We had a mix of sun and cloud but all of a sudden it began drizzling with rain which was odd as the sun was still shining. As we made our way back to the start of the lake a group of horses began wandering along the shoreline and made for the most beautiful photos. It looked like a fake scene with the ultra blue water behind them. There were 3 other people at the lake as we left and as luck would have it they had a car at the bottom so we stuck our thumb out and managed to save ourselves 4km walking along the dirt road back to our guesthouse which was a relief. It was the perfect add on adventure to our Kyrgyzstan trip and we timed it very well because as we were checking out the next day a group of 20 teachers arrived at the guesthouse and would no doubt be making their way up the lake and ruining the lovely tranquility.

The weather seemed to be dropping a few degrees everyday and we even woke to snow on the hills which was very beautiful. But it was time to make our way to Bishkek which involved walking along the dirt road again to the Marshrutka stop but Craig managed to step in an almighty muddy patch where his foot sink right down. I couldn’t stop laughing as he was wearing sandals so it was all over his foot and he had to run down to the river to wash all the mud off.

We had one day spare to explore Bishkek so we checked out the huge central mosque which has the capacity for 30,000 worshippers. It was funded by Turkey and opened in 2018 so it’s very new but it was built in the Ottoman revival style and is now one of the largest in Central Asia. Inside was fabulous with decorated ceilings and when we looked carefully we could see there were walkways leading around the upper levels which were so well camouflaged by the paintwork.

We also checked out the big Sunday bazaar where they sold spices, nuts, dried fruits, sweets and even psychedelic coloured fish as pets. We also saw a lady selling little bottles filled with fat or some strange liquid from bears, wolves etc which was sad to see.

When it was time to leave Bishkek we opted for the cheapest method to get to the airport which was a bus, a short walk and a Marshrutka van. The journey took about an hour and cost just 0.85p per person. A little 6 year old girl was put in the van by her mum who passed on some instructions to the driver and bid her farewell. She fell fast asleep for the journey and we were just amazed at how safe countries like this are, no one would dare put their child on a public bus on their own in London. At some point on the journey the driver slammed the brakes on which abruptly woke the child and a relative was waiting to collect her from the side of the road.
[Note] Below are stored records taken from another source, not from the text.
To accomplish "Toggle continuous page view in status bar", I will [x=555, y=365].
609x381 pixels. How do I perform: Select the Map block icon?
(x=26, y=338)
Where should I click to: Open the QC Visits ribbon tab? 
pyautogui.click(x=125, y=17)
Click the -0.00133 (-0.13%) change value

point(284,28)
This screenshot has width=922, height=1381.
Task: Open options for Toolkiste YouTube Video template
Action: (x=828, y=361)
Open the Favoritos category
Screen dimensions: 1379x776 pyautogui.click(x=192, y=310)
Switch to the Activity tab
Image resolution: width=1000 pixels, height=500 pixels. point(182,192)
Bishkek airport was a bit of a strange experience for us. Firstly they wouldn’t accept our electronic boarding passes so we had to wait for check in to open to get the paper versions. Then we went through security and as we walked away after being stamped out the country the border guard called Craig back by his name. It was very odd because more colleagues came over to stare at the computer screen and his passport. They didn’t say anything so we have no idea why they called him back but luckily he was eventually allowed to pass through. We went through the bag scanners and the two horseshoes I’d found on my travels (one from a Tibetan horse in China and the other from Kyrgyzstan) were detected. I figured it was just because they were metal so I showed the man and he immediately gestured to throw them away. I was shocked, they were harmless!! Even the female staff member was trying to persuade him to let me keep them but he was being a stubborn little man and his answer was final. So there goes my favourite souvenirs of the trip.